TEXT. Name of the table to store the result. It contains a row for every vertex of every group and has the following columns (in addition to the grouping columns):

  • vertex: The id for the source vertex. Will use the input vertex column 'id' for column naming.
  • indegree: Number of incoming edges to the vertex.
  • outdegree: Number of outgoing edges from the vertex.

grouping_cols
TEXT, default = NULL. List of columns used to group the input into discrete subgraphs. These columns must exist in the edge table.

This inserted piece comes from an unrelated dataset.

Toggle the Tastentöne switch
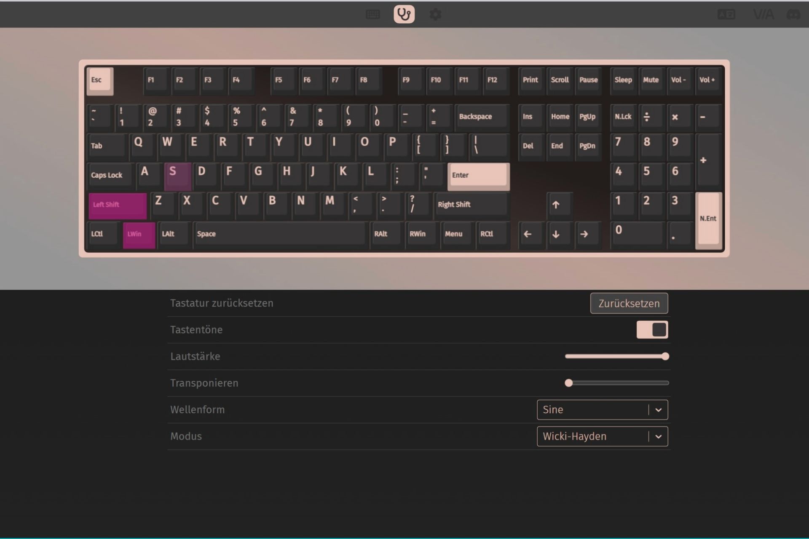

When this value is null, no grouping is used and a single result is generated.

Examples
  1. Create vertex and edge tables to represent the graph:
    DROP TABLE IF EXISTS vertex, edge;
    CREATE TABLE vertex(
            id INTEGER,
            name TEXT
            );
    CREATE TABLE edge(
            src_id INTEGER,
            dest_id INTEGER,
            edge_weight FLOAT8
            );
    INSERT INTO vertex VALUES
    (0, 'A'),
    (1, 'B'),
    (2, 'C'),
    (3, 'D'),
    (4, 'E'),
    (5, 'F'),
    (6, 'G'),
    (7, 'H');
    INSERT INTO edge VALUES
    (0, 1, 1.0),
    (0, 2, 1.0),
    (0, 4, 10.0),
    (1, 2, 2.0),
    (1, 3, 10.0),
    (2, 3, 1.0),
    (2, 5, 1.0),
    (2, 6, 3.0),
    (3, 0, 1.0),
    (4, 0, -2.0),
    (5, 6, 1.0),
    (6, 7, 1.0);
    
  2. Calculate the in-out degrees for each node:
    DROP TABLE IF EXISTS degrees;
    SELECT madlib.graph_vertex_degrees(
        'vertex',      -- Vertex table
        'id',          -- Vertix id column (NULL means use default naming)
        'edge',        -- Edge table
        'src=src_id, dest=dest_id, weight=edge_weight',
        'degrees');        -- Output table of shortest paths
    SELECT * FROM degrees ORDER BY id;
    
     id | indegree | outdegree
    ----+----------+-----------
      0 |        2 |         3
      1 |        1 |         2
      2 |        2 |         3
      3 |        2 |         1
      4 |        1 |         1
      5 |        1 |         1
      6 |        2 |         1
      7 |        1 |         0
    
  3. Create a graph with 2 groups and find degrees for each group:
    DROP TABLE IF EXISTS edge_gr;
    CREATE TABLE edge_gr AS
    (
      SELECT *, 0 AS grp FROM edge
      UNION
      SELECT *, 1 AS grp FROM edge WHERE src_id < 6 AND dest_id < 6
    );
    INSERT INTO edge_gr VALUES
    (4,5,-20,1);
    
  4. Find in-out degrees for all groups:
    DROP TABLE IF EXISTS out_gr;
    SELECT madlib.graph_vertex_degrees(
        'vertex',      -- Vertex table
        NULL,          -- Vertex id column (NULL means use default naming)
        'edge_gr',     -- Edge table
        'src=src_id, dest=dest_id, weight=edge_weight',
        'out_gr',      -- Output table of shortest paths
        'grp'          -- Grouping columns
    );
    SELECT * FROM out_gr WHERE id < 2 ORDER BY grp, id;
    
     grp | id | indegree |   outdegree
    ----—+---—+---------—+----------—
       0 |  0 |        2 |         3
       0 |  1 |        1 |         2
       1 |  0 |        2 |         3
       1 |  1 |        1 |         2
    (4 rows)